Contents of File system consistency

File system consistency

One of the more complicated issues in building a distributed file system of any kind is maintaining consistent file system state in the presence of concurrent operations, especially ones that modify the directory hierarchy.

Traditionally distributed file systems provide a locking infrastructure that is used to guarantee that clients can perform certain operations atomically, such as creating or removing files. Unfortunately these locking systems tend to add additional latency to the system and are often extremely complicated due to optimizations and the need to cleanly handle faults.
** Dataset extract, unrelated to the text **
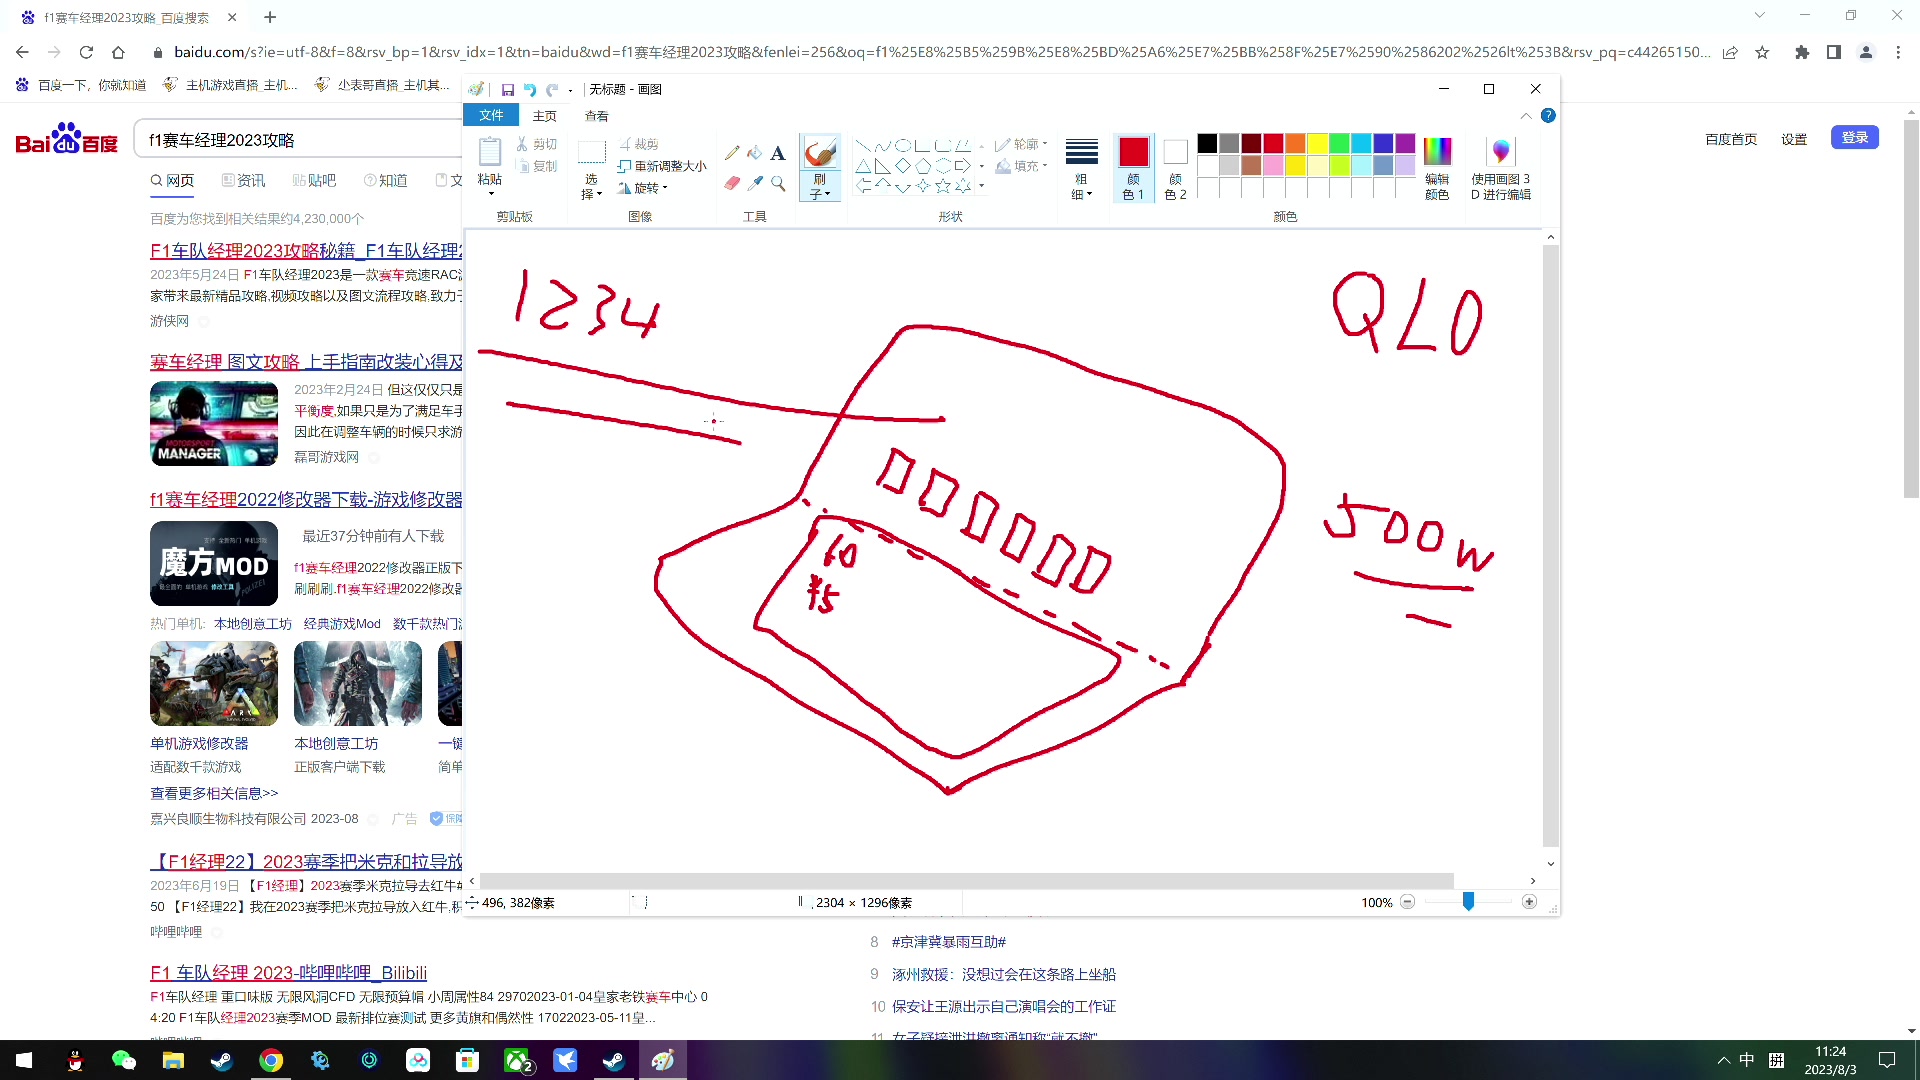Select the Pencil tool in Paint
1920x1080 pixels.
[732, 153]
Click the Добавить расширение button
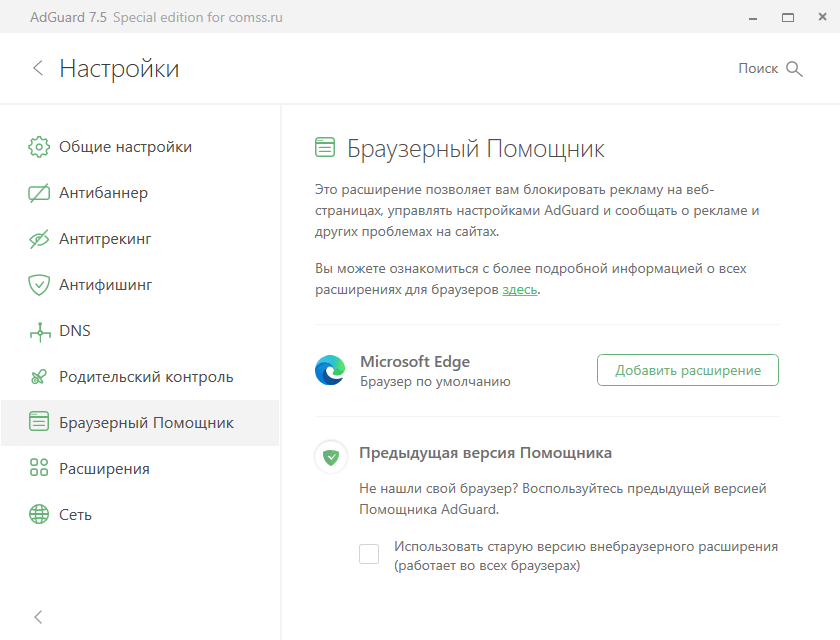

We have seen no evidence either from the parallel I/O community or the distributed shared memory community that these locking systems will work well at the scales of clusters that we are seeing deployed now, and we are not in the business of pushing the envelope on locking algorithms and implementations, so we're not using a locking subsystem.

Instead we force all operations that modify the file system hierarchy to be performed in a manner that results in an atomic change to the file system view. Clients perform sequences of steps (called server requests) that result in what we tend to think of as atomic operations at the file system level. An example might help clarify this. Here are the steps necessary to create a new file in PVFS2:

create a directory entry for the new file
create a metadata object for the new file
point the directory entry to the metadata object
create a set of data objects to hold data for the new file
point the metadata at the data objects

Performing those steps in that particular order results in file system states where a directory entry exists for a file that is not really ready to be accessed. If we carefully order the operations:

create the data objects to hold data for the new file
create a metadata object for the new file
point the metadata at the data objects
create a directory entry for the new file pointing to the metadata object

we create a sequence of states that always leave the file system directory hierarchy in a consistent state. The file is either there (and ready to be accessed) or it isn't. All PVFS2 operations are performed in this manner.

This approach brings with it a certain degree of complexity of its own; if that process were to fail somewhere in the middle, or if the directory entry turned out to already exist when we got to the final step, there would be a great deal of cleanup that must occur. This is a problem that can be surmounted, however, and because none of those objects are referenced by anyone else we can clean them up without concern for what other processes might be up to – they never made it into the directory hierarchy.